__Record set__.
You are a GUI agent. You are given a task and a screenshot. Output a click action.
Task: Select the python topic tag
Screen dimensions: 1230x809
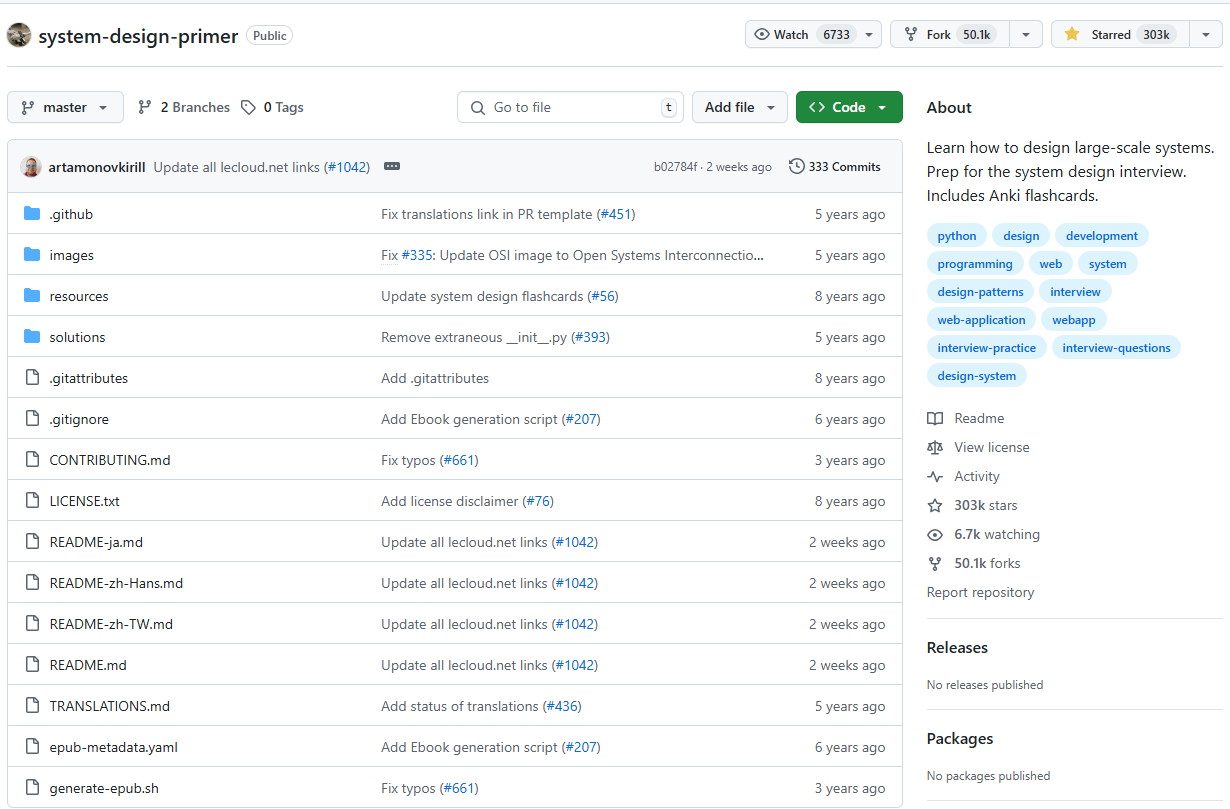[x=957, y=236]
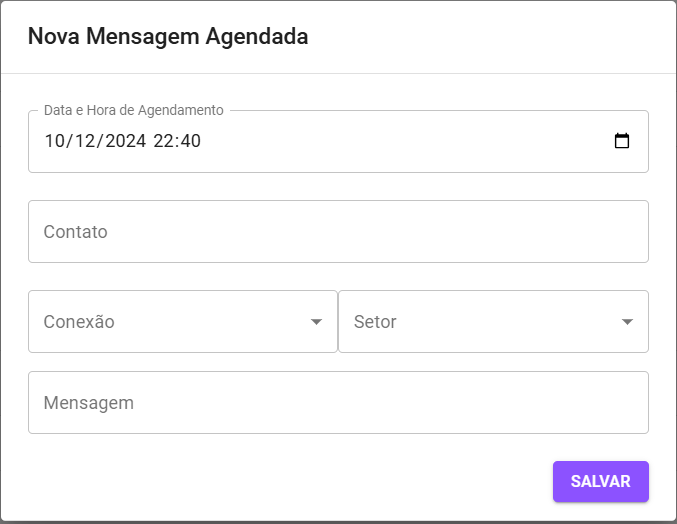Click the Mensagem placeholder label
Image resolution: width=677 pixels, height=524 pixels.
(x=89, y=403)
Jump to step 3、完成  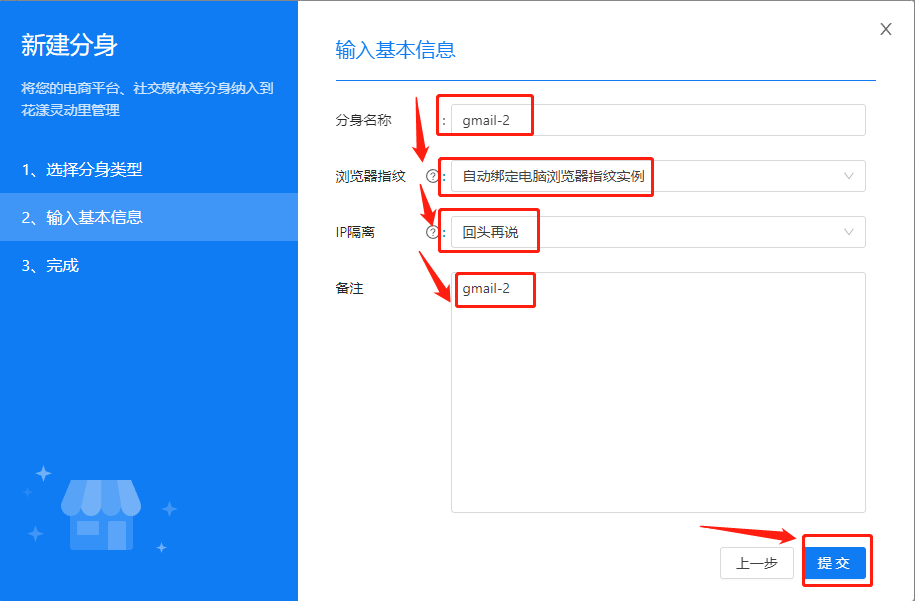(x=50, y=265)
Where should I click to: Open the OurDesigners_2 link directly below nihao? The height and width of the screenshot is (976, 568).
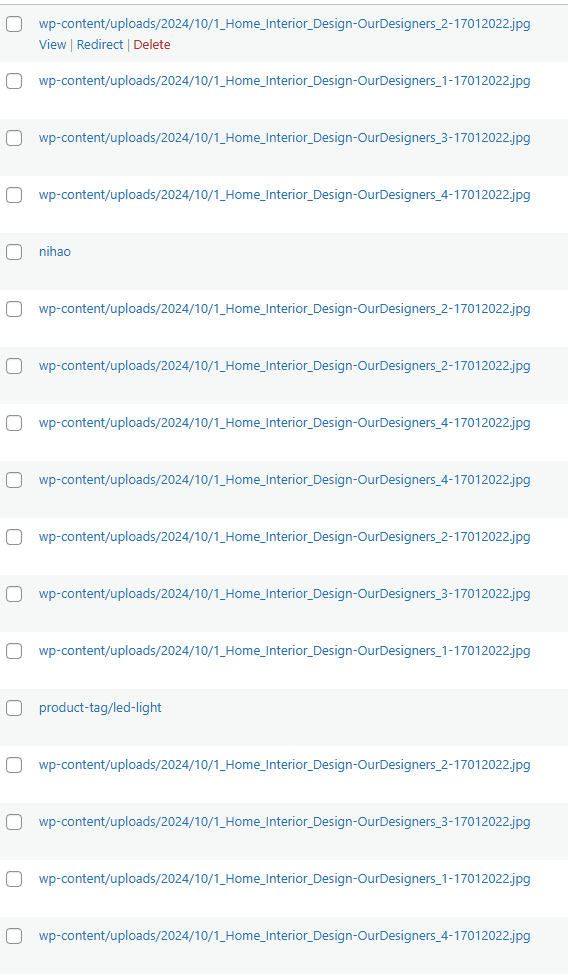click(284, 309)

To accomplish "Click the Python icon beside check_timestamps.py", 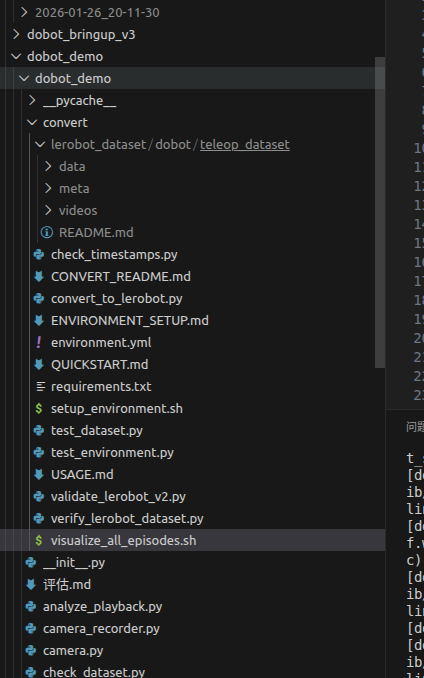I will click(x=39, y=255).
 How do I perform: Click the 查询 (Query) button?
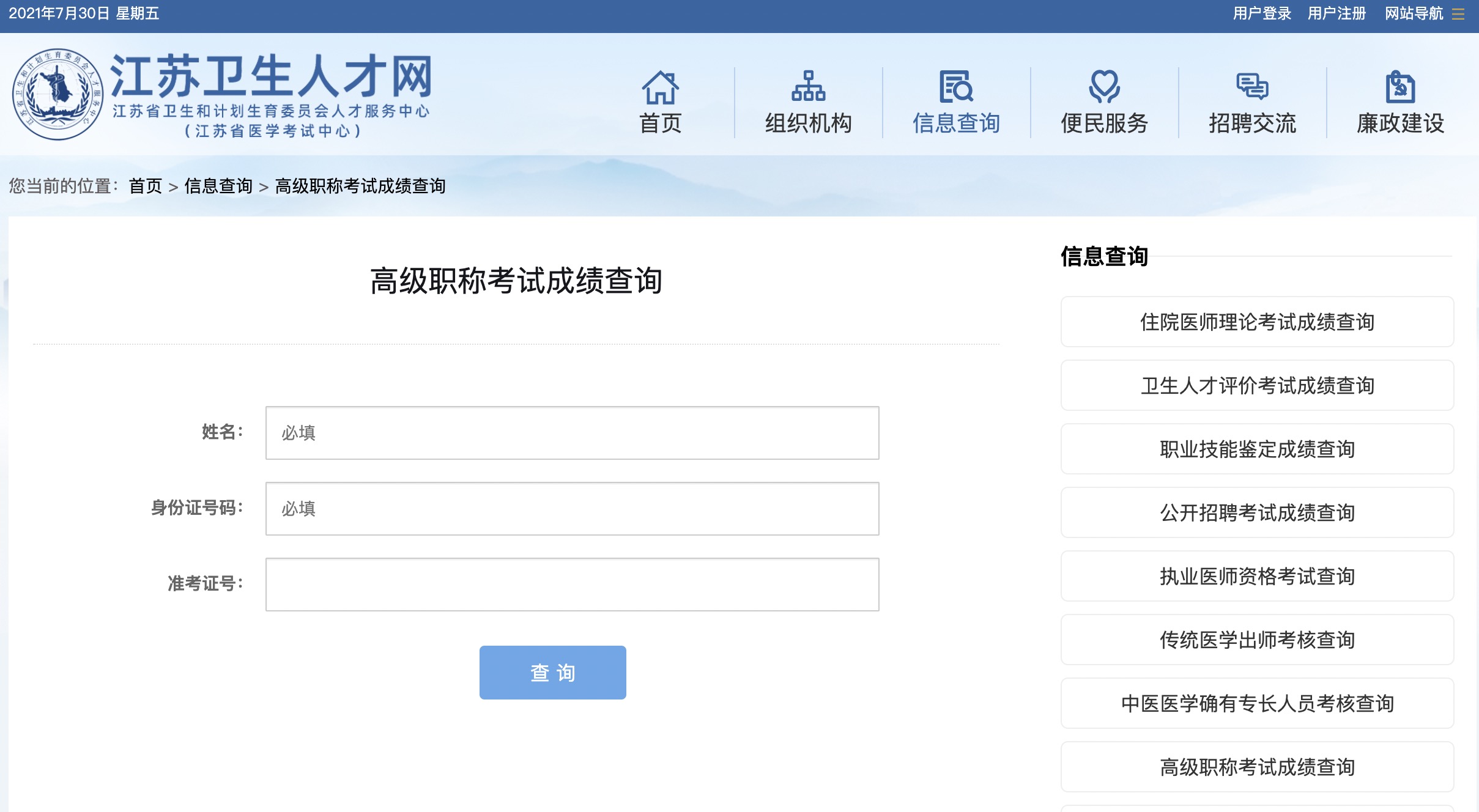click(553, 672)
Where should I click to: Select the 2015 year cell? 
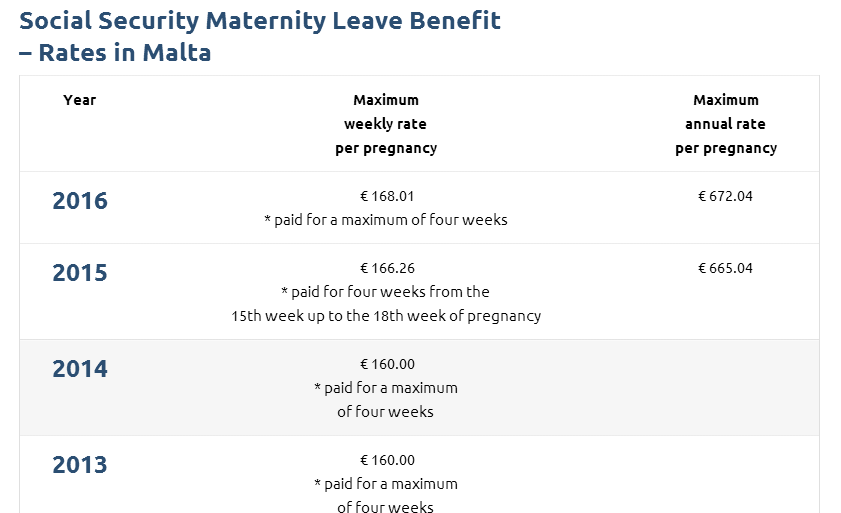[x=80, y=273]
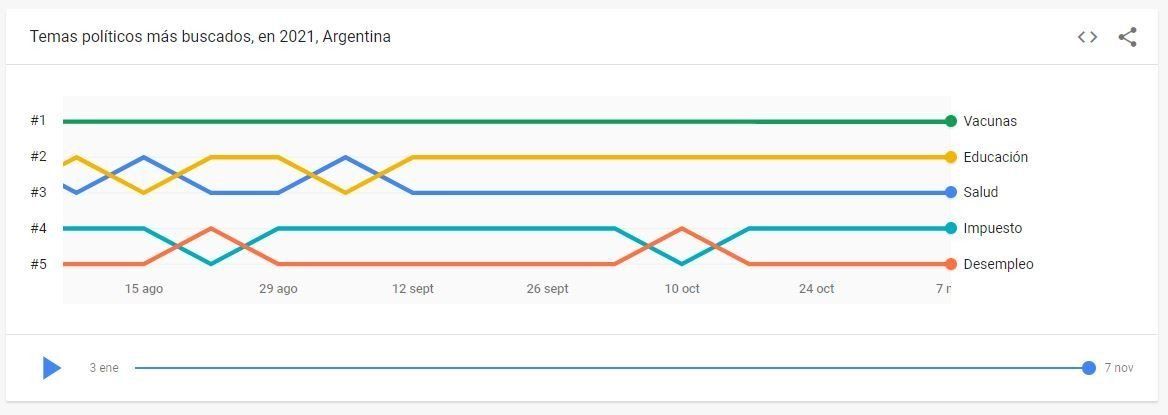
Task: Click the chart title text
Action: tap(210, 37)
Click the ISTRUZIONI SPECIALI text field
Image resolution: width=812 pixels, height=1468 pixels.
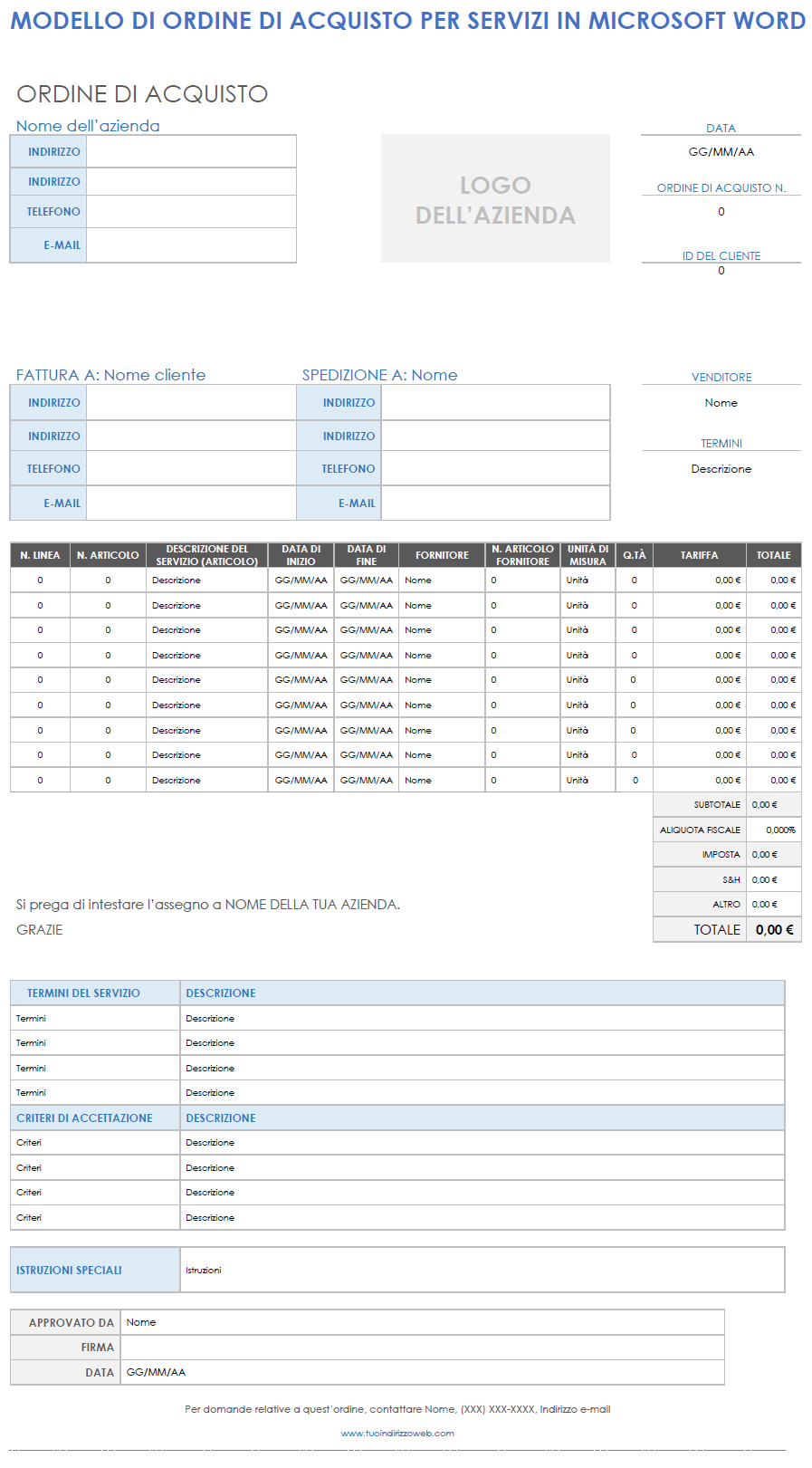(x=482, y=1270)
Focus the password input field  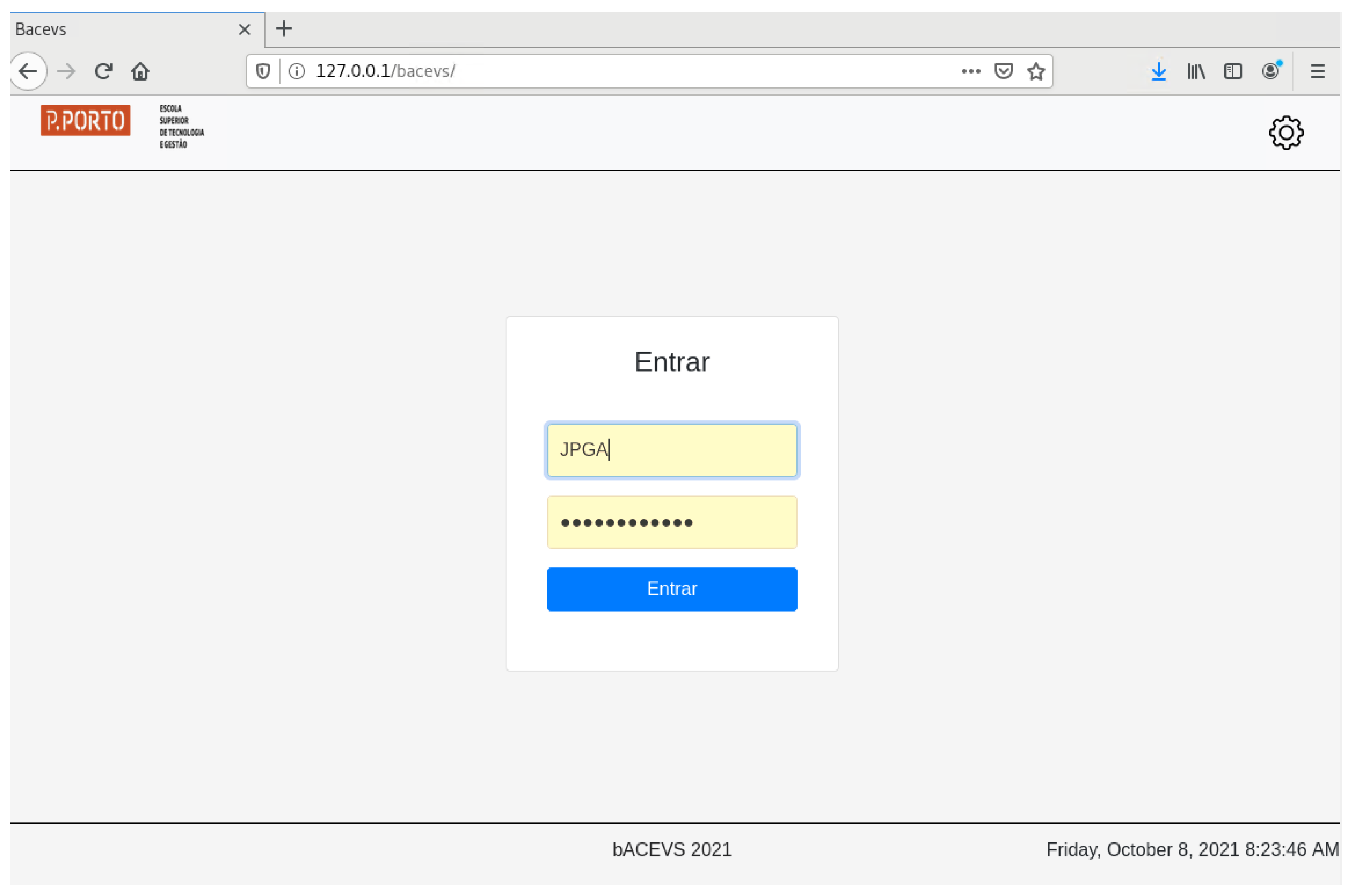(672, 522)
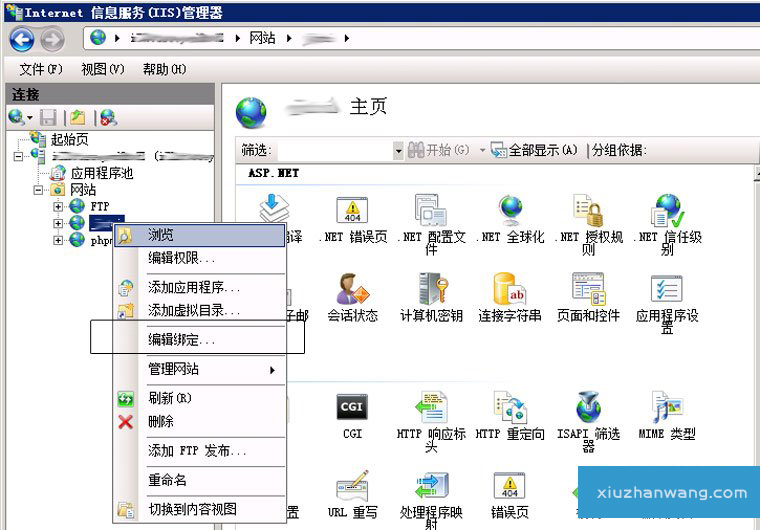Open the .NET 授权规则 lock icon
This screenshot has height=530, width=760.
point(588,210)
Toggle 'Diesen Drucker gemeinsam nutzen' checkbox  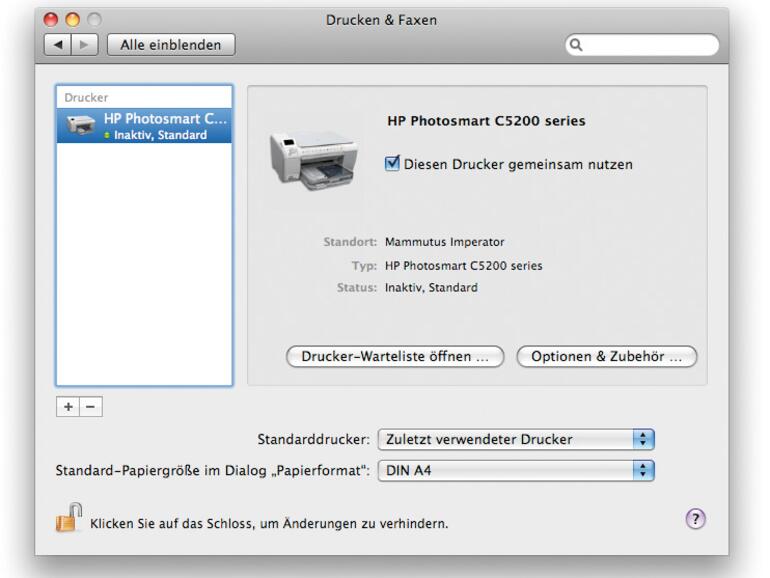(x=393, y=164)
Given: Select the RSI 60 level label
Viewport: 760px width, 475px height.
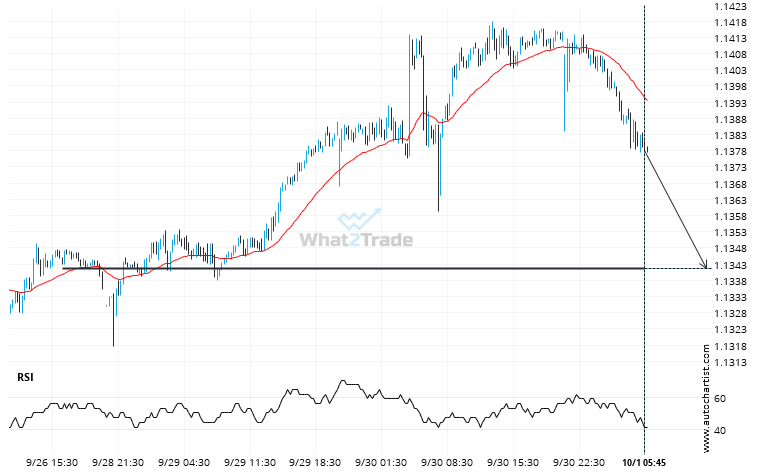Looking at the screenshot, I should 718,398.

__Prompt__.
Pick out every line of the data above that contains the word "Select", copying each such line in full. Match case exactly.

__Solution__.
Task: Select the python topic tag
Where should I click to: Select the 2015 year cell? 
Given: Select the RSI 60 level label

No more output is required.